EXERCISE: In full and word for word, print the data below.

(Dataset entries)
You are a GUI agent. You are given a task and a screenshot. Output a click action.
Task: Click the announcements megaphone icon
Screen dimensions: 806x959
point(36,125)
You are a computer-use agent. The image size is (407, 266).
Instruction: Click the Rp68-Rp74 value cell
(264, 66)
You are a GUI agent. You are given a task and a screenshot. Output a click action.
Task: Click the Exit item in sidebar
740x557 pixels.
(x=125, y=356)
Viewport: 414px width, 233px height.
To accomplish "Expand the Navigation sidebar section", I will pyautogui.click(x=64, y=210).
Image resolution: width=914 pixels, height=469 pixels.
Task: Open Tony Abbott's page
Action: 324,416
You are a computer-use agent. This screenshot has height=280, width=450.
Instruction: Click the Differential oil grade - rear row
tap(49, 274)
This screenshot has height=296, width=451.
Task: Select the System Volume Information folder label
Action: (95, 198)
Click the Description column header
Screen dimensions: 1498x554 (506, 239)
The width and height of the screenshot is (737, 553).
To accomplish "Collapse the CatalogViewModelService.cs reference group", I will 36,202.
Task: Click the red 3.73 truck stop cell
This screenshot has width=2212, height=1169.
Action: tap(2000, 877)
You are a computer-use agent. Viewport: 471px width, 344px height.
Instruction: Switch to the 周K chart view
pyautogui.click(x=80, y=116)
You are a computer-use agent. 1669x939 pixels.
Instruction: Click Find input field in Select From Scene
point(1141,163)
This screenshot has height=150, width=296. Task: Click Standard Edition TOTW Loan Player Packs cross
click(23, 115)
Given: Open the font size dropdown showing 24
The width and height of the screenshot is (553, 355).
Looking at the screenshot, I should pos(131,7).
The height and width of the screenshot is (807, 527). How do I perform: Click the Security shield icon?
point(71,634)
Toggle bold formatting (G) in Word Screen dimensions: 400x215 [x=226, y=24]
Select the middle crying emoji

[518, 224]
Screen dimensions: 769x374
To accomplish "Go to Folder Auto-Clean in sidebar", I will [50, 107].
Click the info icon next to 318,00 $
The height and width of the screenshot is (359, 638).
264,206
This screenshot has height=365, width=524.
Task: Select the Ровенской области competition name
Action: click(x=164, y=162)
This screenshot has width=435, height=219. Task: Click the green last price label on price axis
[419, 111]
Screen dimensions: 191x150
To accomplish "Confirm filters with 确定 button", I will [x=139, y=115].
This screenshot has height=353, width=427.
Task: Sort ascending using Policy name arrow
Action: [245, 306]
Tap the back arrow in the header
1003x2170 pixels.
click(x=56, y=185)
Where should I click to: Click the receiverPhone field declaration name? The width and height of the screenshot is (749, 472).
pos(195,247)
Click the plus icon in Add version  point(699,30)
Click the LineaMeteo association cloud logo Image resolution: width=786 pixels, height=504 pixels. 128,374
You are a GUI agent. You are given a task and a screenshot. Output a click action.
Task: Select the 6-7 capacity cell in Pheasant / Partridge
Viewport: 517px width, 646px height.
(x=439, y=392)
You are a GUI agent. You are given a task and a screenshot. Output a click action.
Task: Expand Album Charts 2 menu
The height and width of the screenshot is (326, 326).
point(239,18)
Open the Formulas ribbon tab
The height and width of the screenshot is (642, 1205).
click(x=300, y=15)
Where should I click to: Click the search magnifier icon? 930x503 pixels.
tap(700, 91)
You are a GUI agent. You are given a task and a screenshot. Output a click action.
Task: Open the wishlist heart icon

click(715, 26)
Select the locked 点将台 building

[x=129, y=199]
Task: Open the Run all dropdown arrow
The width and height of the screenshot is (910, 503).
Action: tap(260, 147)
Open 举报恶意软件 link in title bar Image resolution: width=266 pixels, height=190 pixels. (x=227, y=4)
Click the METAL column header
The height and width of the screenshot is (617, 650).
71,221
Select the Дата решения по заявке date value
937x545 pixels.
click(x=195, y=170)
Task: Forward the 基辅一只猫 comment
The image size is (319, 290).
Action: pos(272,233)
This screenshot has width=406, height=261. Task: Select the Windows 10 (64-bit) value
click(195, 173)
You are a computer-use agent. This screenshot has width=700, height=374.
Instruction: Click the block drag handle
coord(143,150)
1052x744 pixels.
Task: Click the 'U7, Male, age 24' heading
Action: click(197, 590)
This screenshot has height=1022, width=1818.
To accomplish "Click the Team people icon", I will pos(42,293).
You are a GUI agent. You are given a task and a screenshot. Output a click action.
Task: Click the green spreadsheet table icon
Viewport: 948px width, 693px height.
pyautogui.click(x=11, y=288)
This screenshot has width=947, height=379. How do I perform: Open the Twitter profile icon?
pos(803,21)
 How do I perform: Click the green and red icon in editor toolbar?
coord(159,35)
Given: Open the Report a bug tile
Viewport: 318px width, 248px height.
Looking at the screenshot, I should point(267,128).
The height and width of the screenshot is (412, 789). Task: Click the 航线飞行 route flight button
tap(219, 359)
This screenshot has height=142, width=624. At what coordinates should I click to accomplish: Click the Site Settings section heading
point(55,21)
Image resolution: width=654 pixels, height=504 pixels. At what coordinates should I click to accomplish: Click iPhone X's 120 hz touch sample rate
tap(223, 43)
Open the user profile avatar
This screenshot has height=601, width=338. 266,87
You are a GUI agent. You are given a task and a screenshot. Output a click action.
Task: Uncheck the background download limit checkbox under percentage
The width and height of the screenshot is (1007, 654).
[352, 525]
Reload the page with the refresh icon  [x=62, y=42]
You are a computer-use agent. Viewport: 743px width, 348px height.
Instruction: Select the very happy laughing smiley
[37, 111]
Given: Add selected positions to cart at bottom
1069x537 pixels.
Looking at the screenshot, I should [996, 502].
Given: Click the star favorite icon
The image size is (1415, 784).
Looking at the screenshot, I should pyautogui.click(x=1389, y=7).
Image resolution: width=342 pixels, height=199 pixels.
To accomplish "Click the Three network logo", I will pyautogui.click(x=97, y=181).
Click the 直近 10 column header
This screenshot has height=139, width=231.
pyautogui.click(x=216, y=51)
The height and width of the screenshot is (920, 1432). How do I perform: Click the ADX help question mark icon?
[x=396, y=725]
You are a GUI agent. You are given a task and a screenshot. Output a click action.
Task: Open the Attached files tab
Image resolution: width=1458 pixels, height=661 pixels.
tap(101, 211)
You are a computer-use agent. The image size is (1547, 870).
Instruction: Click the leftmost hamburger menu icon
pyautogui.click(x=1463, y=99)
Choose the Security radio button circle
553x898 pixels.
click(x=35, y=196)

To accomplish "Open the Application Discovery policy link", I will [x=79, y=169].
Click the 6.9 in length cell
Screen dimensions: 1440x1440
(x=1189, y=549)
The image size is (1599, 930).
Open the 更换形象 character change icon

RESULT FOR THIS TASK:
You are a GUI agent. You are given a task and a screenshot. Output a click action.
Task: Click the announcements megaphone icon
Screen dimensions: 806x959
point(36,125)
You are a computer-use agent. The image size is (407, 266).
Instruction: Click the Rp68-Rp74 value cell
(264, 66)
You are a GUI agent. You are given a task and a screenshot. Output a click action.
Task: Click the Exit item in sidebar
740x557 pixels.
(x=125, y=356)
Viewport: 414px width, 233px height.
To accomplish "Expand the Navigation sidebar section", I will pyautogui.click(x=64, y=210).
Image resolution: width=914 pixels, height=469 pixels.
Task: Open Tony Abbott's page
Action: 324,416
You are a computer-use agent. This screenshot has height=280, width=450.
Instruction: Click the Differential oil grade - rear row
tap(49, 274)
This screenshot has height=296, width=451.
Task: Select the System Volume Information folder label
Action: (95, 198)
Click the Description column header
Screen dimensions: 1498x554 (506, 239)
The width and height of the screenshot is (737, 553).
To accomplish "Collapse the CatalogViewModelService.cs reference group", I will 36,202.
Task: Click the red 3.73 truck stop cell
This screenshot has width=2212, height=1169.
Action: tap(2000, 877)
You are a computer-use agent. Viewport: 471px width, 344px height.
Instruction: Switch to the 周K chart view
pyautogui.click(x=80, y=116)
You are a computer-use agent. 1669x939 pixels.
Instruction: Click Find input field in Select From Scene
point(1141,163)
This screenshot has height=150, width=296. Task: Click Standard Edition TOTW Loan Player Packs cross
click(23, 115)
Given: Open the font size dropdown showing 24
The width and height of the screenshot is (553, 355).
Looking at the screenshot, I should pos(131,7).
The height and width of the screenshot is (807, 527). How do I perform: Click the Security shield icon?
point(71,634)
Toggle bold formatting (G) in Word Screen dimensions: 400x215 [x=226, y=24]
Select the middle crying emoji

[518, 224]
Screen dimensions: 769x374
To accomplish "Go to Folder Auto-Clean in sidebar", I will [50, 107].
Click the info icon next to 318,00 $
The height and width of the screenshot is (359, 638).
264,206
This screenshot has height=365, width=524.
Task: Select the Ровенской области competition name
Action: click(x=164, y=162)
This screenshot has width=435, height=219. Task: Click the green last price label on price axis
[419, 111]
Screen dimensions: 191x150
To accomplish "Confirm filters with 确定 button", I will [x=139, y=115].
This screenshot has height=353, width=427.
Task: Sort ascending using Policy name arrow
Action: [245, 306]
Tap the back arrow in the header
1003x2170 pixels.
click(x=56, y=185)
Where should I click to: Click the receiverPhone field declaration name? The width and height of the screenshot is (749, 472).
pos(195,247)
Click the plus icon in Add version  point(699,30)
Click the LineaMeteo association cloud logo Image resolution: width=786 pixels, height=504 pixels. 128,374
You are a GUI agent. You are given a task and a screenshot. Output a click action.
Task: Select the 6-7 capacity cell in Pheasant / Partridge
Viewport: 517px width, 646px height.
(x=439, y=392)
You are a GUI agent. You are given a task and a screenshot. Output a click action.
Task: Expand Album Charts 2 menu
The height and width of the screenshot is (326, 326).
point(239,18)
Open the Formulas ribbon tab
The height and width of the screenshot is (642, 1205).
click(x=300, y=15)
Where should I click to: Click the search magnifier icon? 930x503 pixels.
tap(700, 91)
You are a GUI agent. You are given a task and a screenshot. Output a click action.
Task: Open the wishlist heart icon

click(715, 26)
Select the locked 点将台 building

[x=129, y=199]
Task: Open the Run all dropdown arrow
The width and height of the screenshot is (910, 503).
Action: tap(260, 147)
Open 举报恶意软件 link in title bar Image resolution: width=266 pixels, height=190 pixels. (x=227, y=4)
Click the METAL column header
The height and width of the screenshot is (617, 650).
71,221
Select the Дата решения по заявке date value
937x545 pixels.
click(x=195, y=170)
Task: Forward the 基辅一只猫 comment
The image size is (319, 290).
Action: pos(272,233)
This screenshot has width=406, height=261. Task: Select the Windows 10 (64-bit) value
click(195, 173)
You are a computer-use agent. This screenshot has width=700, height=374.
Instruction: Click the block drag handle
coord(143,150)
1052x744 pixels.
Task: Click the 'U7, Male, age 24' heading
Action: click(197, 590)
This screenshot has height=1022, width=1818.
To accomplish "Click the Team people icon", I will pos(42,293).
You are a GUI agent. You are given a task and a screenshot. Output a click action.
Task: Click the green spreadsheet table icon
Viewport: 948px width, 693px height.
pyautogui.click(x=11, y=288)
This screenshot has width=947, height=379. How do I perform: Open the Twitter profile icon?
pos(803,21)
 How do I perform: Click the green and red icon in editor toolbar?
coord(159,35)
Given: Open the Report a bug tile
Viewport: 318px width, 248px height.
Looking at the screenshot, I should point(267,128).
The height and width of the screenshot is (412, 789). Task: Click the 航线飞行 route flight button
tap(219, 359)
This screenshot has height=142, width=624. At what coordinates should I click to accomplish: Click the Site Settings section heading
point(55,21)
Image resolution: width=654 pixels, height=504 pixels. At what coordinates should I click to accomplish: Click iPhone X's 120 hz touch sample rate
tap(223, 43)
Open the user profile avatar
This screenshot has height=601, width=338. 266,87
You are a GUI agent. You are given a task and a screenshot. Output a click action.
Task: Uncheck the background download limit checkbox under percentage
The width and height of the screenshot is (1007, 654).
[352, 525]
Reload the page with the refresh icon  [x=62, y=42]
You are a computer-use agent. Viewport: 743px width, 348px height.
Instruction: Select the very happy laughing smiley
[37, 111]
Given: Add selected positions to cart at bottom
1069x537 pixels.
Looking at the screenshot, I should [996, 502].
Given: Click the star favorite icon
The image size is (1415, 784).
Looking at the screenshot, I should pyautogui.click(x=1389, y=7).
Image resolution: width=342 pixels, height=199 pixels.
To accomplish "Click the Three network logo", I will pyautogui.click(x=97, y=181).
Click the 直近 10 column header
This screenshot has height=139, width=231.
pyautogui.click(x=216, y=51)
The height and width of the screenshot is (920, 1432). How do I perform: Click the ADX help question mark icon?
[x=396, y=725]
You are a GUI agent. You are given a task and a screenshot. Output a click action.
Task: Open the Attached files tab
Image resolution: width=1458 pixels, height=661 pixels.
tap(101, 211)
You are a computer-use agent. The image size is (1547, 870).
Instruction: Click the leftmost hamburger menu icon
pyautogui.click(x=1463, y=99)
Choose the Security radio button circle
553x898 pixels.
click(x=35, y=196)

To accomplish "Open the Application Discovery policy link", I will [x=79, y=169].
Click the 6.9 in length cell
Screen dimensions: 1440x1440
(x=1189, y=549)
The image size is (1599, 930).
Open the 更换形象 character change icon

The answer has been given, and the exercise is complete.